For me the day is lucky because I finally was able to get some of the best views you could ever hope to have of a Chuck-wills-widow. After about three weeks or so of being quiet the Chuck-wills-widow which resides somewhere in the vicinity of our back yard decided to start calling again last night. The problem was that he would call once and then be quiet for 15 min. or more. Try as I may with the failing light in the evening I was never able to locate the bird. It doesn't matter whether you have the most expensive or least expensive binoculars in the world, there is a finite amount of light available for gathering at any given point in the day. The expensive binoculars just help the world stay brighter a little longer.
What made getting up early this morning worth it was the fact that in the morning the light is working with you. Ever so slightly the daylight is getting brighter and brighter. So when I heard the Chuck-wills-widow call around 5:15 a.m. I sat out on the back porch and tried to put the biting mosquitoes in the background. After a few frustrating minutes I saw a brownish flash in the cleared lot next to our house and then a whitish flash of the tail as the bird came to rest atop a broken off tree next door. This was the view I had been waiting years for. I've actually seen Chuck's once, briefly in a flash of light, in a property behind my parent's house in Florida; this was of course before the land was cleared for a housing development. But now, this bird is calling in my own backyard.
For the next half hour we enjoyed stellar views of the Chuck-wills-widow as it flew around in and out of the trees in the next door property and even with in about 20 yards of us in our own parcel. These birds in particular have always fascinated me being that we seem to know so little about their life histories. This is one of the reasons we named our World Series of Birding team the Steiner/CMBO Northwood Nightjars. After all, how often do you get to study a Chuck-wills-widow in flight?

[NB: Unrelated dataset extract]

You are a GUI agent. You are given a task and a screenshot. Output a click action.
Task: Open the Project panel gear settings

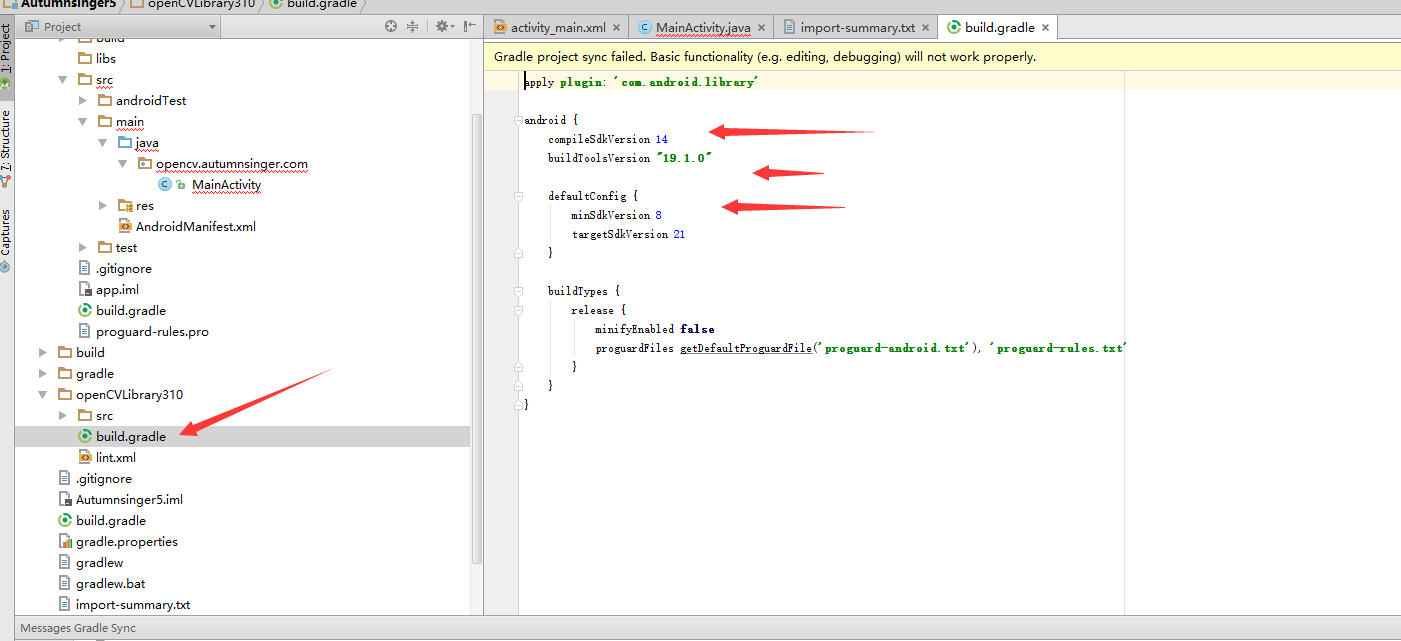tap(441, 27)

Another interesting observation we made was the groaning, croaking noise the bird was making. More often then not is signaled it's return to hunting by emitting this croaking noise I could only liken it to hearing a very distant Black-crowned night-heron. It also had a slightly higher pitched similar sounding croaking call it made. Having spent a very limited time with this species these noises were new to me. My question, do these noises pertain to the mate? In other words, was this bird "talking" to a female or even chicks (probably not chicks since all information I could find indicates that the female of this species does all of the parenting work)? At one point it landed on the ground and moved around, I couldn't see it but could hear it moving. How exciting would it be to actually have this species nest with in sight of our house. Chances are it was just moving about in search of more to eat.
All in all one of the most exciting birding experiences I have ever had.
Since I was up and about early I figured that I'd take a quick spin around Higbee's Beach WMA before I headed in to the Northwood Center. I can't say that had anything as exciting as my early morning experience but the local breeders were in evidence this morning. A partial list of species observed from my quick jaunt is below. I also have heard word that the breeding Prtothonotary warblers at the Beanery (Rea's Farm) were singing this morning. As well, a Northern bobwhite was heard in the vicinity of the Beanery.